Retype exactly the lines of the listing below from the one with "Open the Next.js dev tools indicator" through the last, both included, and leave every picture out.

*** Begin section ***

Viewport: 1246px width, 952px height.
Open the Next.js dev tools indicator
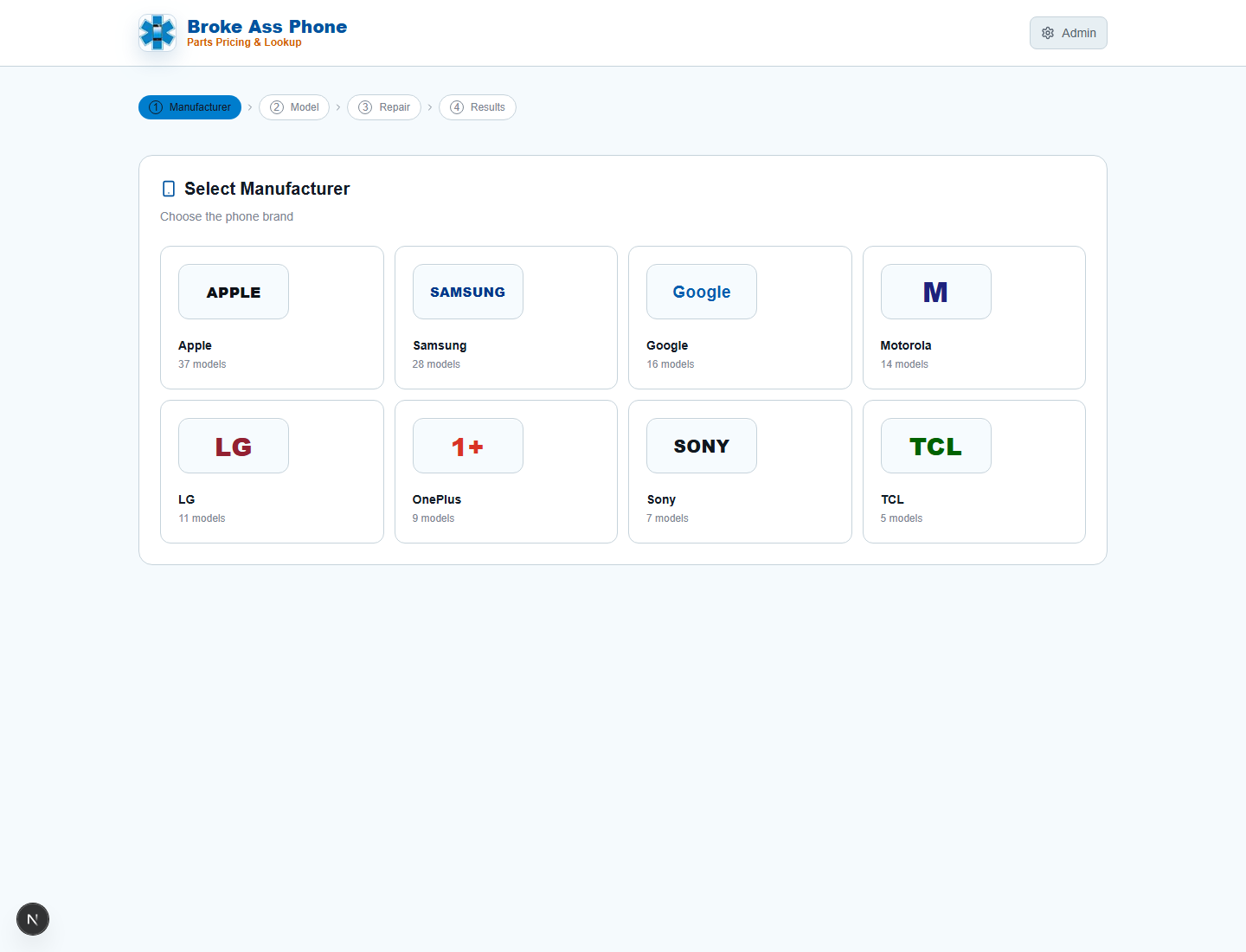coord(33,919)
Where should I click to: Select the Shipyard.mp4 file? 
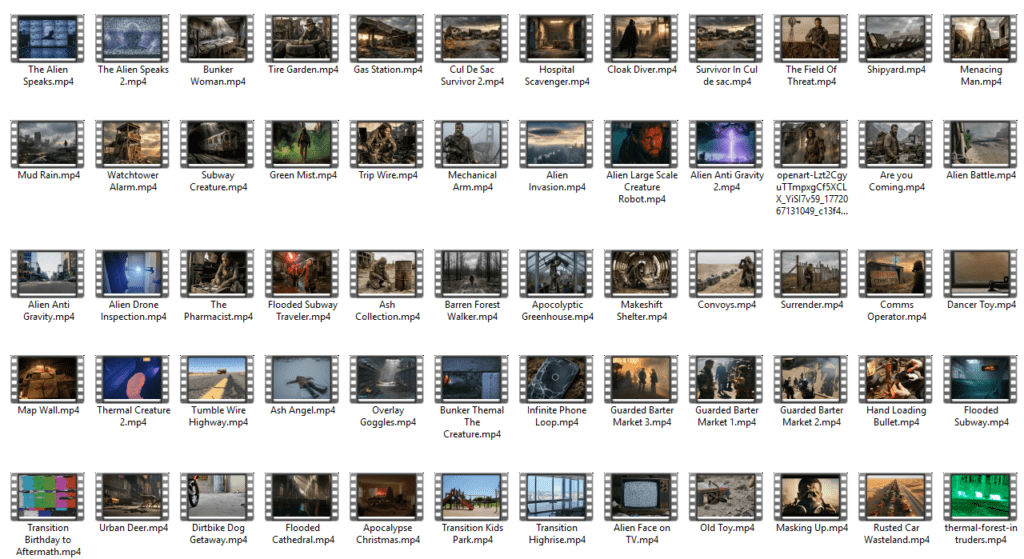896,38
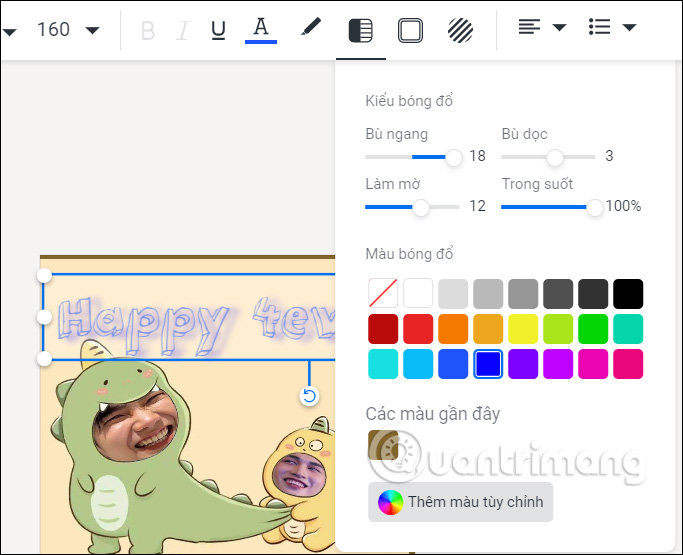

*** End section ***

_ANSWER FOR THIS EXERCISE_
Open the Next.js dev tools indicator
coord(33,919)
Where should I click to: Select the Shipyard.mp4 file? 
896,38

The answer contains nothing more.